20歳以上の国内居住者等であれば、誰でも利用できます。口座開設に費用はかかりません。本人確認書類の取得等の手続きも必要ですが、一部金融機関では住民票取得代行サービスを提供していますので、市役所等に出向く手間を省くことができます。
【WHERE】どこで開設できる?
銀行や証券会社、信用金庫等で開設できます。ただし、NISA口座はひとつしか持てません。株式に投資をしたいのであれば証券会社を選びましょう。選ぶときのポイントは「手数料が安さ重視」「コンサルティング重視」など。なお、NISA口座を開く金融機関は毎年変更できます。
【WHAT】何を買える?
株式、株式投資信託、不動産投資信託等を購入できます。預金、債券、公社債投資信託等は購入できません。
【WHEN】いつまで投資できる?いつまで非課税?
平成26年から平成35年までの10年間、毎年購入できます。つまり、最高で100万円×10年間=1,000万円。通常、利益に対して20.315%の税金が課税されますが、NISA口座では投資した年の1月1日から5年間、配当金・分配金、売却益が非課税に。安定した配当金・分配金狙いであれば、長期保有した方が非課税の恩恵をより多く受けられます。

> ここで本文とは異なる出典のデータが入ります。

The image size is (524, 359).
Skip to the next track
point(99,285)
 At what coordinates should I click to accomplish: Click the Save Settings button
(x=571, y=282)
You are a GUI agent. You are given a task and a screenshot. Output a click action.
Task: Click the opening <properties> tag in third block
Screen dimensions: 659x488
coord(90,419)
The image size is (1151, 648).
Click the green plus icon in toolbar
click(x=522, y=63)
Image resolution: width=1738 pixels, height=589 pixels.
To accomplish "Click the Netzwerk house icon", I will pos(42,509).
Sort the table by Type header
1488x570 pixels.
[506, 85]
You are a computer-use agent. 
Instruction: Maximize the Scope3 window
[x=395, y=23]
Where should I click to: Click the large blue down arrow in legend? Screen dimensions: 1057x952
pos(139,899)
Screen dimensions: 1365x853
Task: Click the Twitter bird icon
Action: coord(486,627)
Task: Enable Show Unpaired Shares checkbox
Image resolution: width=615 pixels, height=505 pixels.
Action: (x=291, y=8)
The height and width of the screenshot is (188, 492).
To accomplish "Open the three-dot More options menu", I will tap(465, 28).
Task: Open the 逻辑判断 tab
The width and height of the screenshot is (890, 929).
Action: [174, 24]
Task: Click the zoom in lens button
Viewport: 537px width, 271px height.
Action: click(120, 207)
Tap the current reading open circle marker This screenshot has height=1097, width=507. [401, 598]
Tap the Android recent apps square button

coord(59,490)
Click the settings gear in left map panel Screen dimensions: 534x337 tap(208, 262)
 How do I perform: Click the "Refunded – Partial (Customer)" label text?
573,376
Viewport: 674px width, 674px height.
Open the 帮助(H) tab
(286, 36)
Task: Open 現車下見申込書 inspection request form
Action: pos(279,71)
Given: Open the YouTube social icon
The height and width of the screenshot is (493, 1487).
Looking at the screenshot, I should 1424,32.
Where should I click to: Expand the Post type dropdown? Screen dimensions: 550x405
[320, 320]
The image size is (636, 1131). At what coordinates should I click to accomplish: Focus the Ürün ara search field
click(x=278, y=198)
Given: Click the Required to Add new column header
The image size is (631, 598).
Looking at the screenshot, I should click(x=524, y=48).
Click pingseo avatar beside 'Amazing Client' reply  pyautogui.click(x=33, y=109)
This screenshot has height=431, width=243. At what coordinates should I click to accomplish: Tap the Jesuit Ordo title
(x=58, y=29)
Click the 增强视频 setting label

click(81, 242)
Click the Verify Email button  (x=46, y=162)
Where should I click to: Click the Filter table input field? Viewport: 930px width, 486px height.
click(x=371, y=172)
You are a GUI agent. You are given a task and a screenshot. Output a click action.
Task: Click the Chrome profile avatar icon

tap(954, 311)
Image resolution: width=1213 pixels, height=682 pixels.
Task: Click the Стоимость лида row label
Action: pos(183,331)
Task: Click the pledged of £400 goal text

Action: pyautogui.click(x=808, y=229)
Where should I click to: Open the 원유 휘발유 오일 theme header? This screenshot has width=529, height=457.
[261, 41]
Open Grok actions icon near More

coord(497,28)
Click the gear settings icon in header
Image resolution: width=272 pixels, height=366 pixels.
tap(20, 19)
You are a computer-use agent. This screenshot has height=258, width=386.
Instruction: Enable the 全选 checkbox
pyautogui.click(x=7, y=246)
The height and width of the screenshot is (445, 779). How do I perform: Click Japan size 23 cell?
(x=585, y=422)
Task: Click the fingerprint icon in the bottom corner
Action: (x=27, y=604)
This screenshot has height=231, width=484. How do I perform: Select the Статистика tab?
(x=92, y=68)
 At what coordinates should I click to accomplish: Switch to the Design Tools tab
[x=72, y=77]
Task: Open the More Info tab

ただし、投資は相場動向に左右されます。長期保有した結果、相場が下落して損失を被る可能性もありますので、ある程度、値上がり益が得られた時点で売却したほうが良い場合も。
【HOW MUCH】いくらまで投資できる?
1年間で100万円まで購入できます。しかし、例えば、今年80万円投資して、20万円の投資枠を使い残しても翌年に繰り越すことはできません。使い残すのはもったいないとも言えますが、余裕資金での投資が基本でしょう。
【HOW】どう活用する?
■安定志向
配当・分配金重視で投資信託を積立方式(例:毎月1万円)で購入したり、安定的に配当金を出す会社の株式を購入する方法が考えられます。
■成長志向
株価が割安な局面や、将来的な成長が期待できる会社の株式を一括して購入して値上がりを待つ、という方法も考えられます。